Using CRISPR to edit specific genes in a plant is not the same as the techniques used in GMO (genetically modified organism) crops, Van Deynze explains.

"With current GMO technology, you're inserting a gene that's not already there and that gene is going randomly in the genome," says Van Deynze. "With CRISPR, we're modifying a gene that's already there. Conceptually, that's a very different thing and also much more efficient.

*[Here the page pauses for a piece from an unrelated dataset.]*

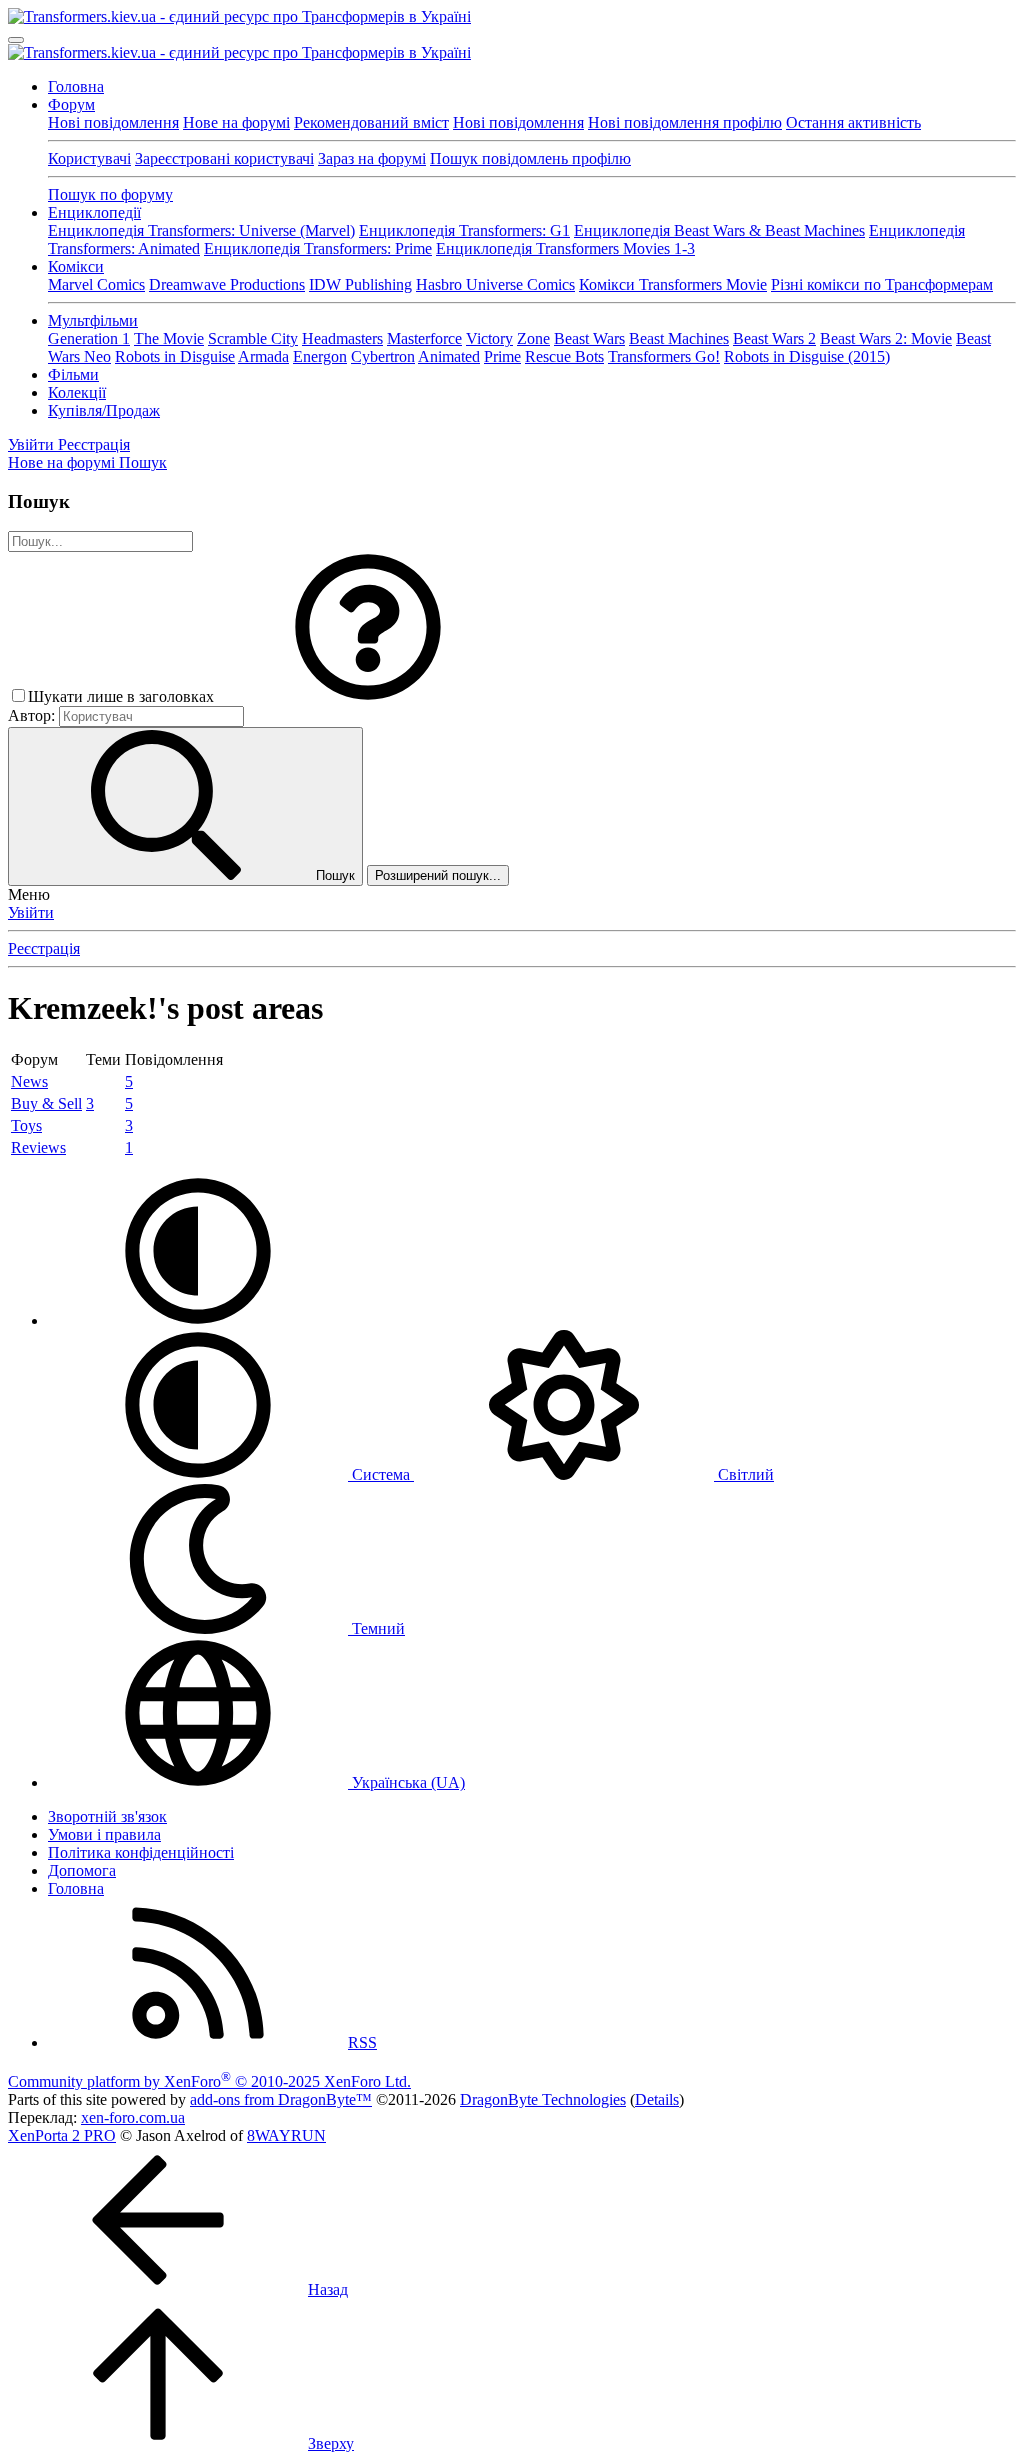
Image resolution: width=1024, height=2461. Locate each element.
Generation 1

That's why CRISPR is very exciting we're hoping that it gains acceptance worldwide."

The U.S. Food and Drug Administration (FDA) does not currently regulate or prohibit genetic editing of food crops using CRISPR or similar technologies, and Van Deynze believes that these next-generation breeding tools are inherently safe, mostly because they don't exist in a vacuum. New plant varieties engineered with CRISPR will still need to be rigorously field tested and evaluated before they're sent to market.

Van Deynze notes tools like CRISPR can help plant breeders keep up with the unpredictable effects of climate change. "We're living in a world of extremes and we're seeing those extreme more often," he says. "We need more robust crop varieties that can withstand conditions like drought, extreme heat and unseasonable cold."

The greatest advantage of CRISPR-aided breeding is speed. The new, bushier variety of groundcherry took only two years to develop using CRISPR, compared to five years or more using conventional plant breeding methods. But don't think that scientists are able to program in the exact traits for an entirely new plant variety and bring it to life.

"We're not 'Jurassic Park' at this point and we're a long way from that," says Van Deynze.